Articles by ecothrust at Technorati Headline Animator

Sunday, May 30, 2010

Regulators Wink As Markets Drop Once Again

http://bit.ly/7XwAG

The financial markets are once again turning extremely volatile due to lack of regulatory control and supervision. Last Friday the S&P 500 recorded its worst performance in May since 1962, in an low volume trading environment which was possibly yet another engineered drop created by the bulk of market players who stayed away intentionally while few chose to execute the investors sell orders.

Only a fortnight ago on a balmy Thursday afternoon, the Dow crashed as Blue chips like Proctor and Gamble and Accenture took a free fall, due to some heavy selling in the market, to loose value worth $ 16 billion in one trading session. The regulators have still to find the culprits, and going by the track record of U.S. regulators, a smoke screen cover up job to shield the sellers of the scrips has been activated and its justification is being given by none other than SEC.

Volume trading on electronic stock exchanges can be consolidated into potential surge waves by the market players acting in unision to create peaks and troughs in any condition even without short selling.If sell contracts are executed in unision as in the case of the P&G share tumble, it will create in effect a market panic or a whirlpool, as the sell orders are very high bringing down the market sentiment. This in turn leads to the the uninitiated and uncommitted investors to sell bulk just to get out of the crashing stock market. The market players then pick up these investor shares at a fractional price to make a killing.

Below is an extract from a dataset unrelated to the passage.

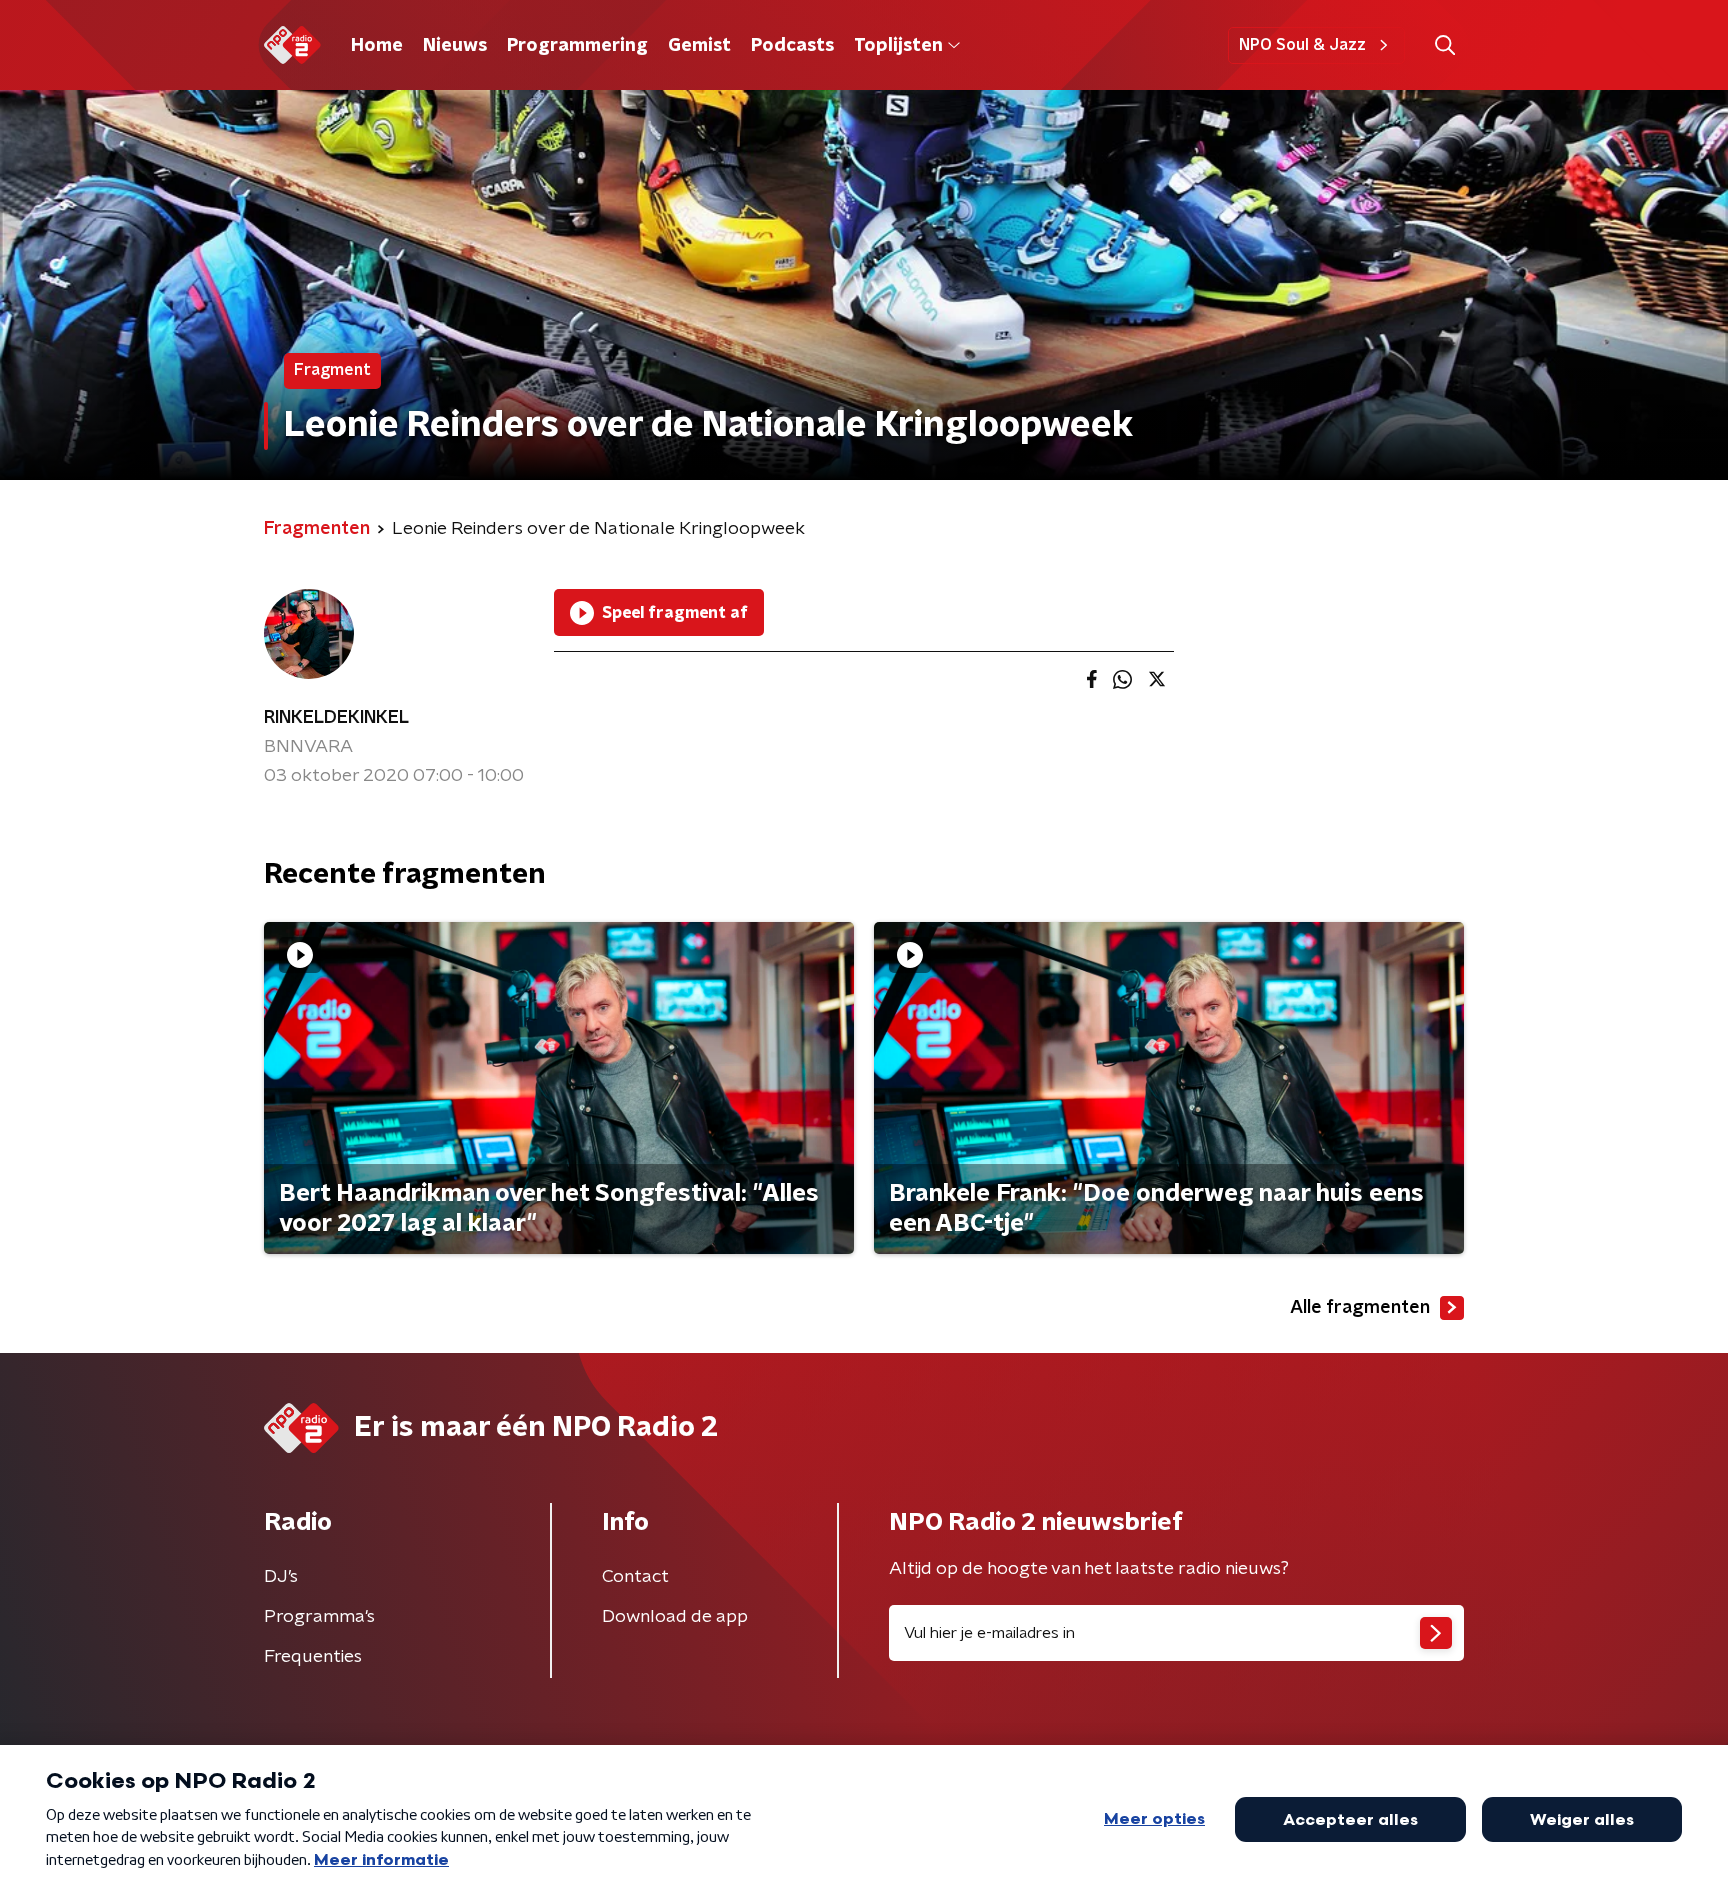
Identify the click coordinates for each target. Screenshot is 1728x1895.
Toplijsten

There is another benefit the market players derive out of panic sentiments. With the indexes dropping sharply, the political leaders get nervous and start discussing with the market players the effects of the financial reforms bill, thus putting intense pressure on the final draft of the much delayed legislation of financial reforms repeatedly. The drop this week lacked volumes as the investors probably decided to keep away taking lessons from the previous thursdays events.
The key question is why are the regulators silent.

Is it true that as Bloomberg columinst Caroline Baum says, the regulators in the US are too busy with "Babes, Bucks and Expense accounts" to do justice to their jobs. Can the Fed or the Treasury be expected to take up lead as their past record suggests that they are well and truly aligned with the Wall Street Banks. However some regulator of the SEC or the Stock exchanges has to step forward and give an explaination, why such precipitious movements are being permitted, removing circuit breakers and volatality marks, specifically inbuilt into the system to curb such rampant speculation.

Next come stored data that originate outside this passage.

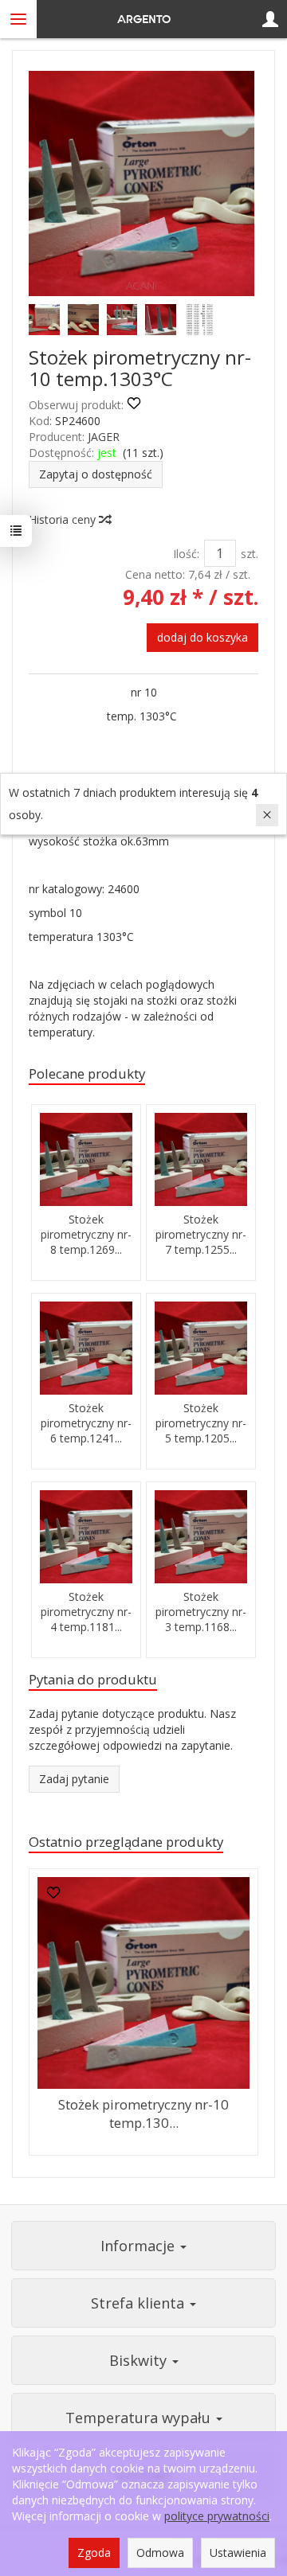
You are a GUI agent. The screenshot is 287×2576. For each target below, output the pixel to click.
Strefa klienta (139, 2303)
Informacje (139, 2245)
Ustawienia (238, 2552)
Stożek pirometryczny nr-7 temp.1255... (200, 1234)
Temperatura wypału (139, 2417)
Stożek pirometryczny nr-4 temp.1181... (86, 1611)
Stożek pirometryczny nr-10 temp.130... (143, 2113)
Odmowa (160, 2552)
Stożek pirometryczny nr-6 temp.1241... (86, 1423)
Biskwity (140, 2360)
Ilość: (186, 553)
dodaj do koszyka (202, 637)
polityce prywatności (216, 2515)
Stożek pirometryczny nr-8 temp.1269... (86, 1234)
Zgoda (94, 2552)
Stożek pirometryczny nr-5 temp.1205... (200, 1423)
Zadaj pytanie (74, 1778)
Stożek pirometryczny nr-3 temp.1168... (200, 1611)
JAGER (104, 436)
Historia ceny (64, 519)
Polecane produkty (87, 1073)
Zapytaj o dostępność (95, 474)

The SEC explaination of the Thursday crash does not just wash. Anybody who has worked or even observed the operations of electronic stock exchanges and the market players whixh are mainly large institutions, banks and brokers know that such large price drops or surges cannot happen by chance. Each trading house have their guidelines, their reporting systems, the volatility marks, and the circuit breakers, and so has the exchange.

Nobody is dumb in the stock markets to watch the market to sink by $16 billion
in one trading session without making money out of it. If there were only sell orders executed during the period of the downslide it was not because there were no buyers, but because the players were acting in unision as a cartel, to create volatility. If steps are not taken to curb this volatility, then it possible that another large market crash will soon be engineered on the 2008 scale. This would be the attempt to wrest back control firmly by the Bank lobby, and junk or slow down the financial reforms bill.